Her symptoms improved within days. A follow-up FDG-PET/CT scan after 2 months of treatment showed a near-total metabolic response. Plasma ctDNA became undetectable during treatment. The patient experienced mild treatment-related toxicity (subpyrexia, arthralgia, and fatigue) that was managed with a dose reduction to 100 mg twice per day of dabrafenib and 1 mg once per day of trametinib. In November 2017, she reported therapeutic noncompliance because of fatigue. Although plasma ctDNA was detected (75 copies/mL), treatment was interrupted in mutual agreement with the patient because of a persisting radiologic response.

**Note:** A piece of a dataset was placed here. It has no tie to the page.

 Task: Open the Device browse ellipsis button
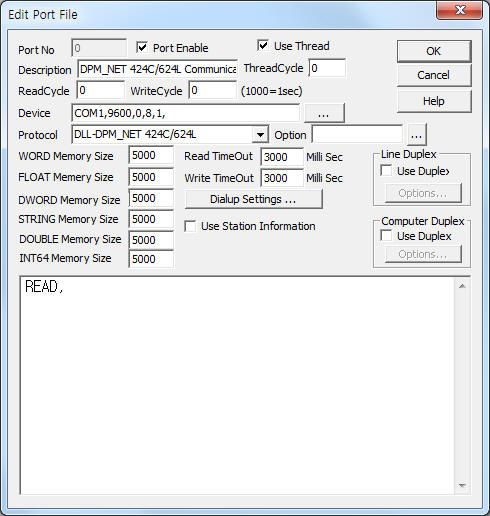(x=324, y=113)
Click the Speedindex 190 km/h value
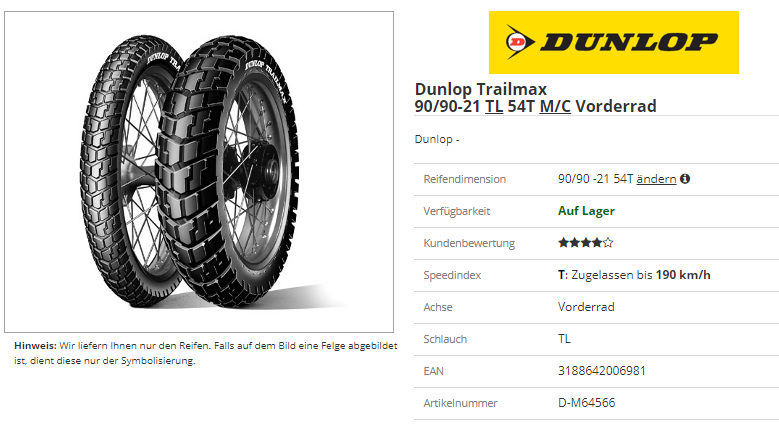 634,275
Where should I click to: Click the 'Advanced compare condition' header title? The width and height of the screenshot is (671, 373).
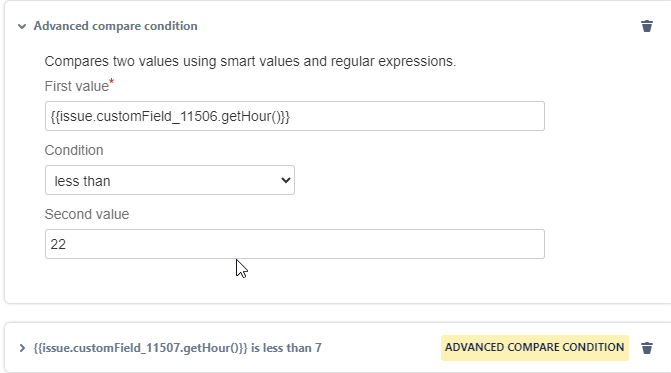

One month later, she presented at the outpatient clinic with pyrexia, lethargy, and bone pains. Inflammatory blood parameters were increased, and the plasma ctDNA count was once more detected at a level of 27 copies/mL. FDG-PET/CT scans showed diffuse hypermetabolism of the bone marrow but no measurable lesions. Dabrafenib-trametinib was restarted at the previous dose level, and symptoms resolved quickly. The ctDNA count decreased again to an undetectable level up to the latest follow-up.

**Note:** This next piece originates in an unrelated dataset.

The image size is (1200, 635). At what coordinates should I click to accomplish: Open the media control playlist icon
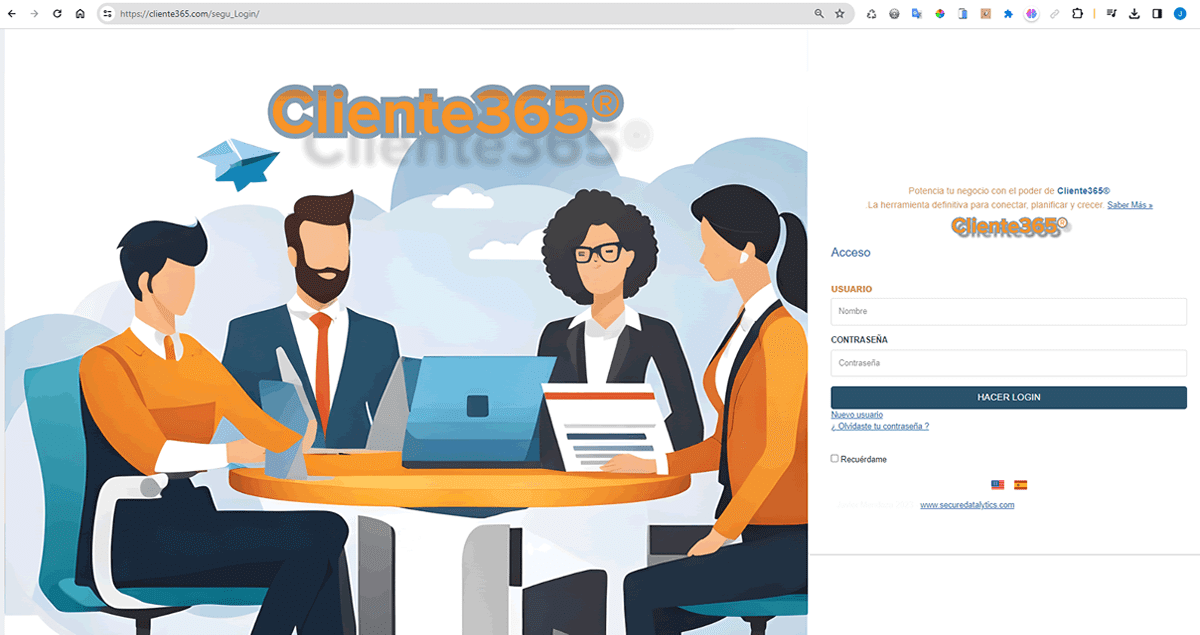(1111, 14)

This case illustrates three interesting and promising concepts with respect to treatment and follow-up of patients with BRAFV600E-mutant LCH. First, this patient was treated with chemotherapy but progressed rapidly. Subsequent treatment with dabrafenib-trametinib led to immediate symptomatic relief and a metabolic response. There are several reports of treating BRAFV600-mutant LCH with BRAF inhibitor monotherapy. To the best of our knowledge, this is the first report of successful first-line treatment of BRAFV600E-mutant LCH with combined BRAF-MEK inhibition. Reversal of acquired resistance through a KRAS mutation to dabrafenib by adding on trametinib has been reported in ECD.12  A trial with dabrafenib-trametinib in BRAFV600-mutant ECD is underway (NCT02281760; Dabrafenib and Trametinib in People With BRAF V600E Mutation Positive Lesions in Erdheim Chester Disease).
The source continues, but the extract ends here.